▶ _What you need to do_
Starting at the line that contains "644x348 pixels. How", copy every line to the end of the material below exactly, and omit the pictures.

▶ _Data provided_
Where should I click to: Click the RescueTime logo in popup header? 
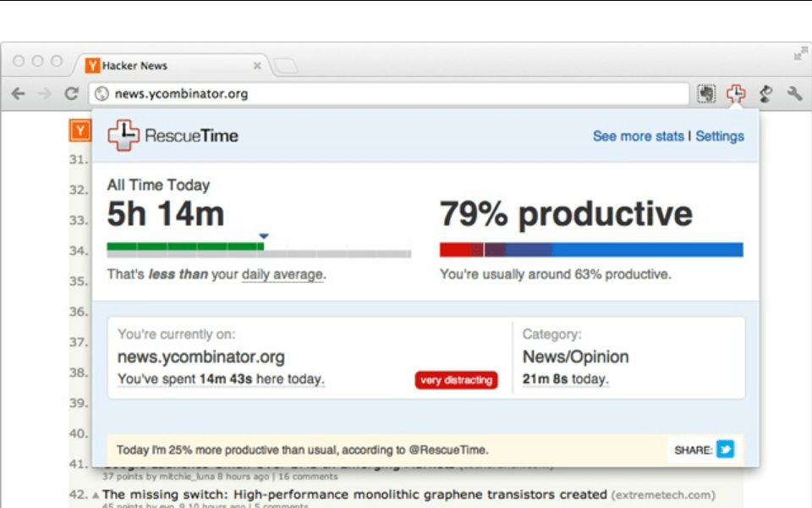(x=173, y=135)
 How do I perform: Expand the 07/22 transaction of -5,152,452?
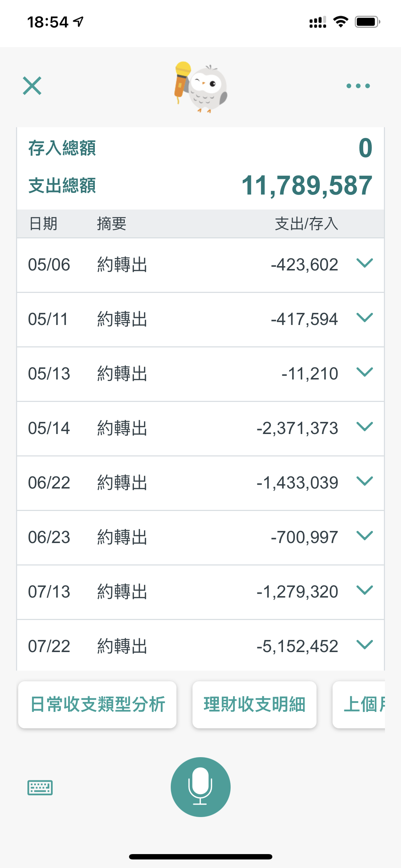coord(364,645)
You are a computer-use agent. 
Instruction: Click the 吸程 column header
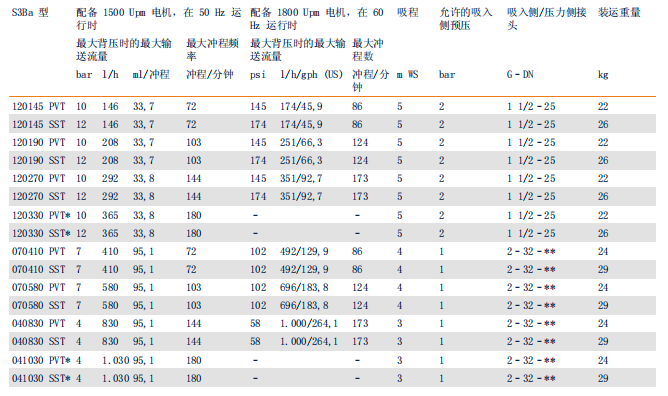point(408,13)
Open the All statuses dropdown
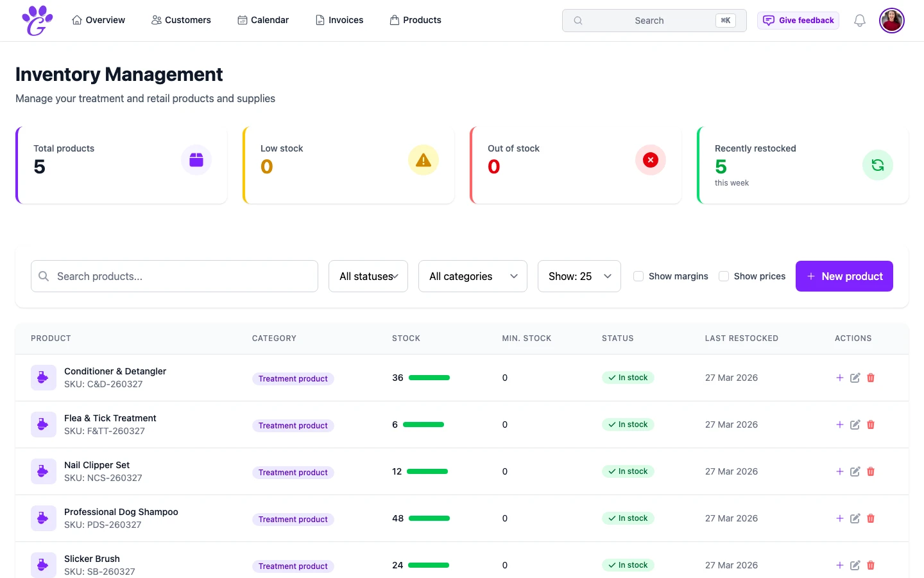 coord(368,276)
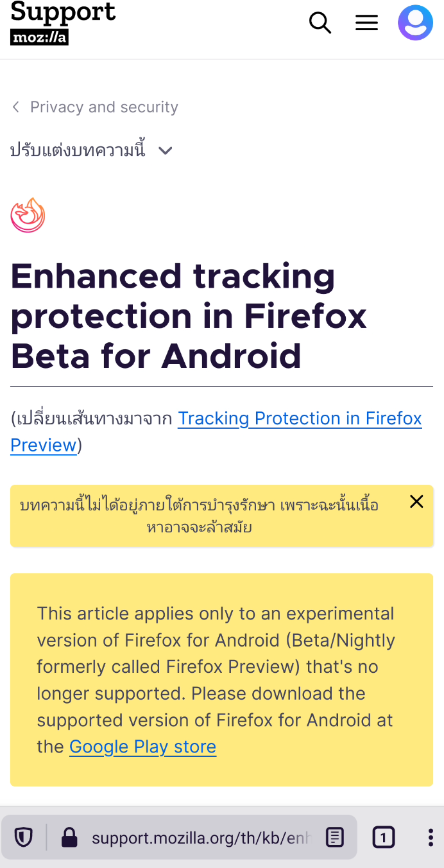This screenshot has width=444, height=868.
Task: Go back via the Privacy and security chevron
Action: pyautogui.click(x=15, y=107)
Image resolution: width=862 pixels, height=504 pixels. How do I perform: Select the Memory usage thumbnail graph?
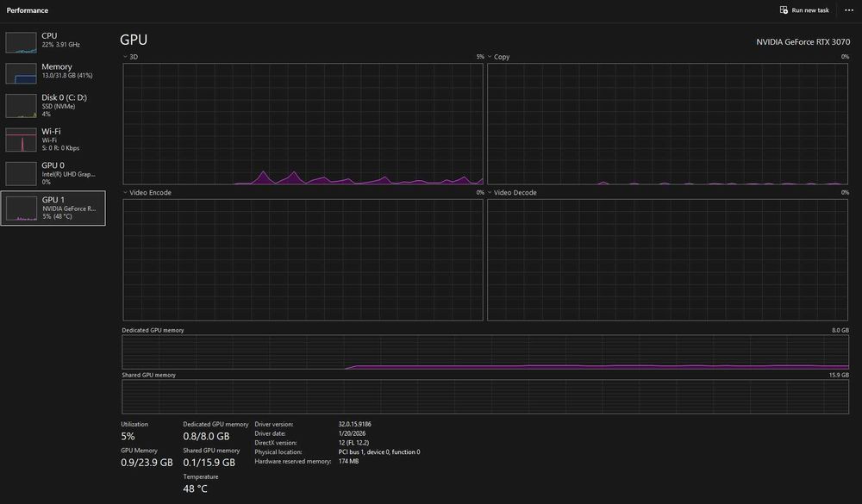pyautogui.click(x=21, y=73)
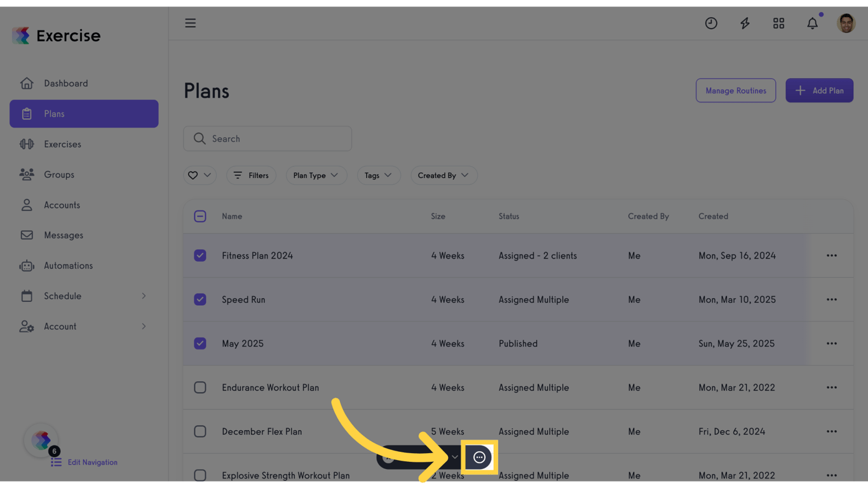Click the plans Search field
The width and height of the screenshot is (868, 488).
[x=268, y=139]
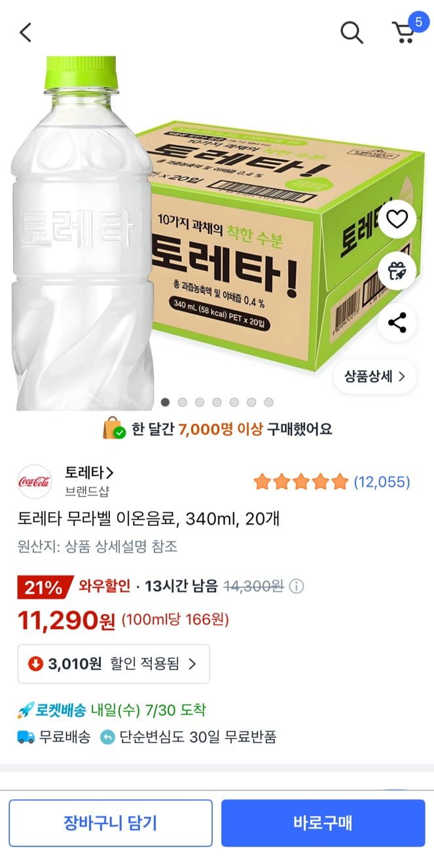Image resolution: width=434 pixels, height=868 pixels.
Task: Tap the gift icon
Action: pos(397,270)
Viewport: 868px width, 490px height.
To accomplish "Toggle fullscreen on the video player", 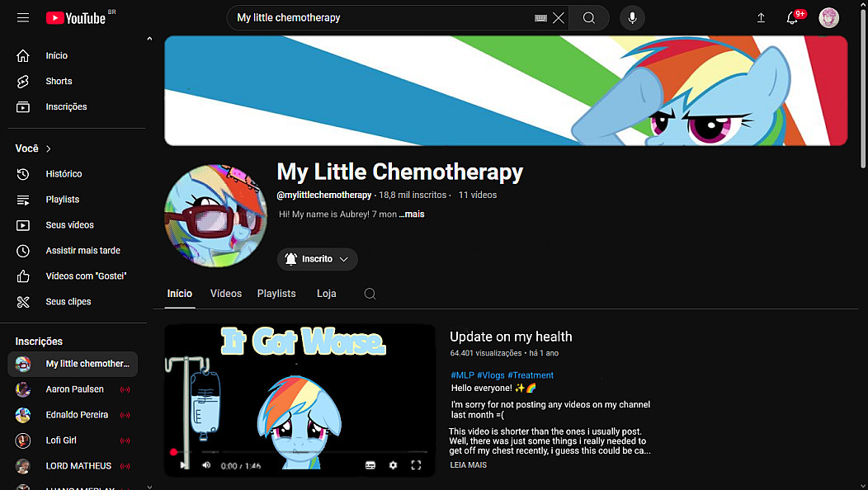I will (x=416, y=465).
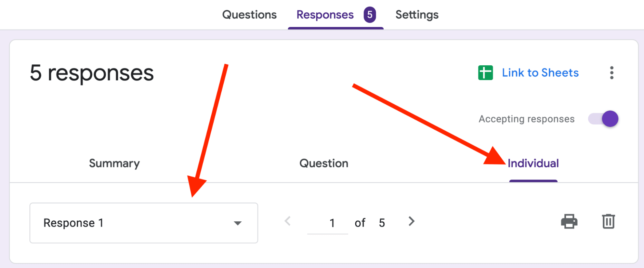Click the Responses count badge
644x268 pixels.
tap(370, 14)
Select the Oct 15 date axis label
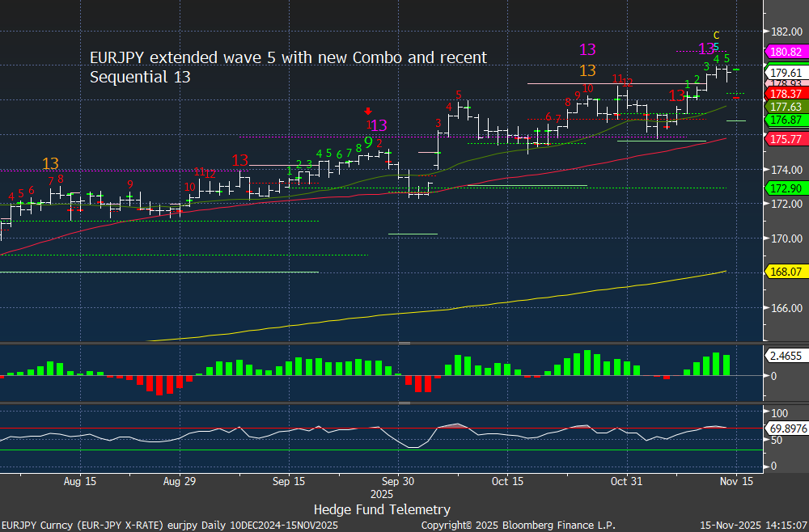809x532 pixels. 506,481
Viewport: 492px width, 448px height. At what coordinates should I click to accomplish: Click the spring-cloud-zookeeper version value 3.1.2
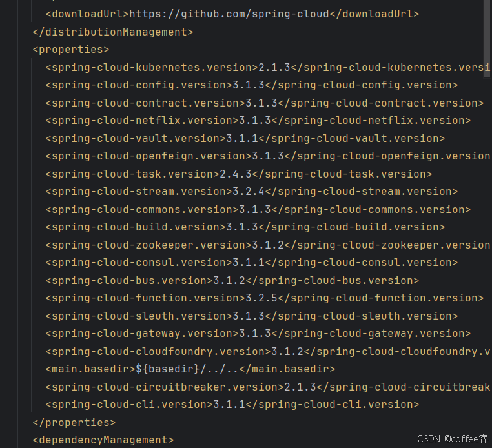coord(268,245)
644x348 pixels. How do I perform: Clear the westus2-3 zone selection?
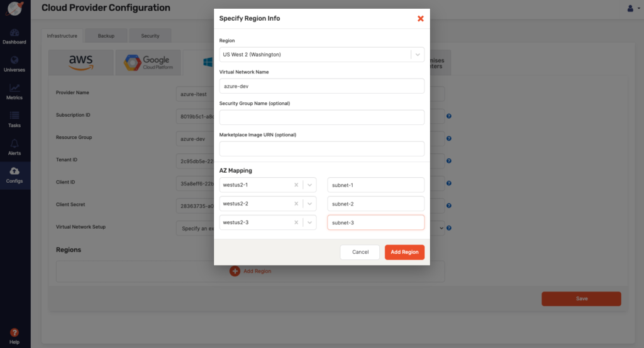296,222
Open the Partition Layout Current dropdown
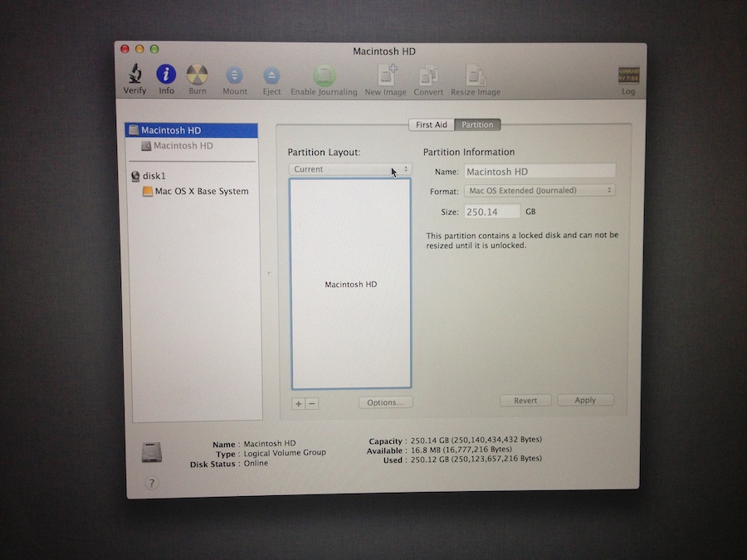747x560 pixels. pos(350,169)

▶ _Result of this task_
644x348 pixels. How do I perform: Clear the westus2-3 zone selection?
296,222
Open the Partition Layout Current dropdown
747x560 pixels. pos(350,169)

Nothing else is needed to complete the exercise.